As a musician, I was relieved to find that random was not only rated as less emotional than expressive, but that it was rated as even less emotional than mechanical. This means that my years of training on how to express emotion through music were worth it; the subtleties of timing and dynamics really matter (don't worry, professors, I'm not surprised).
Question 2 was answered fairly well, especially in the experiment that included versions of recordings that had exaggerated the expressivity of the pianist, the 125% and 150% versions. The data suggest that there are limits to how listeners discern emotional expression.
The differences between the ratings of the 100%, 125%, and 150% versions here are not statistically significant, but graphically suggestive (that sounds dirty) of a plateau of peak emotional expressiveness. The researchers like the idea of further research into this. At what point would listeners find expressive exaggeration to be as unemotional as an equally random version?
Question 3 sounds simple, but required a couple of creative statistical steps to properly determine. I'll avoid ranting about math and just reveal the answer as, "yes."
In the relevant figure above, notice that the most sensitive musician was sensitive to a degree of .54 (out of 1). They had to ignore one participant's data because he had dramatically more musical experience than the rest, and I found it interesting that his sensitivity was .91. This serves as yet another lead toward further research.

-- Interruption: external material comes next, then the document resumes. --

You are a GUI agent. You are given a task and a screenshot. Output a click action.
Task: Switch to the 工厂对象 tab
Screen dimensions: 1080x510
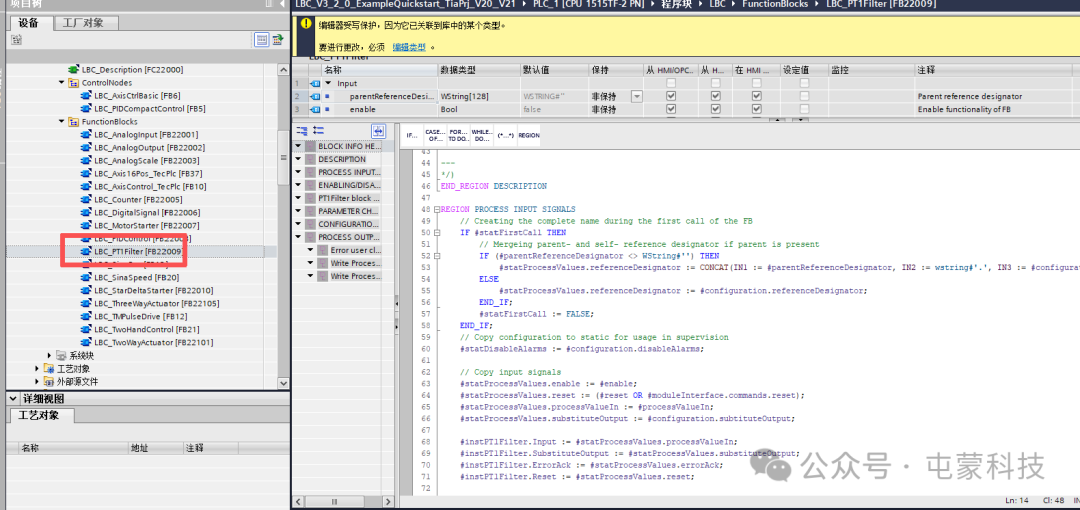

Question 4 is a tricky one, but the researchers did what they could with the methods at hand. For their final experiment they modified selections so that either timing or amplitude would be a certain percentage of full expressiveness while the other would remain at the mechanical level. The results of this were more subtle than some others, with researchers making comments such as, "Musicians tended to give higher ratings than nonmusicians when timing was varied, but there was no significant difference between groups when amplitude was varied." Ultimately, it is suggested that while "timing and amplitude variations both affect emotionality judgements," "timing variations alone are more effective in communicating emotion than amplitude variations alone."
To muddy the waters of this question further, consider the importance of the combination of timing and amplitude; musicians tend to speed up as they play louder and slow down when they play softer (this is good to a small degree, but a tendency that musicians must often inhibit), suggesting that in order for one variable to matter, it needs the support of the other. In the authors' words, "A possible explanation for this is that the reduced sensitivity participants show when only amplitude is varied (...) also causes them to be less sensitive to the 'correctness' of the placement of the amplitude variations." To their credit, they offer a great idea for further research: "How would a piece with 25% of timing variation and 75% of amplitude variation compare with a piece with 50% variation of each?"
Even if this research had nothing to do with music, I would have to say that it is some of the best research I've read. It isn't perfect, but it does many things very well. For each experiment, they explicitly define which variables are independent and dependent; whenever necessary, they would perform pilot studies to ensure the quality of their data-collecting procedures (they even did a pilot study for how they would ask participants to rate the music and reported those findings); they do an excellent job of identifying where further research would be beneficial; and they provide elegantly structured methods and techniques that would be easily replicable. If I were a science teacher, I would use this research as a demonstration of these good qualities. All of these things should be present in all research, but I have truthfully seen recent research that does not meet these standards.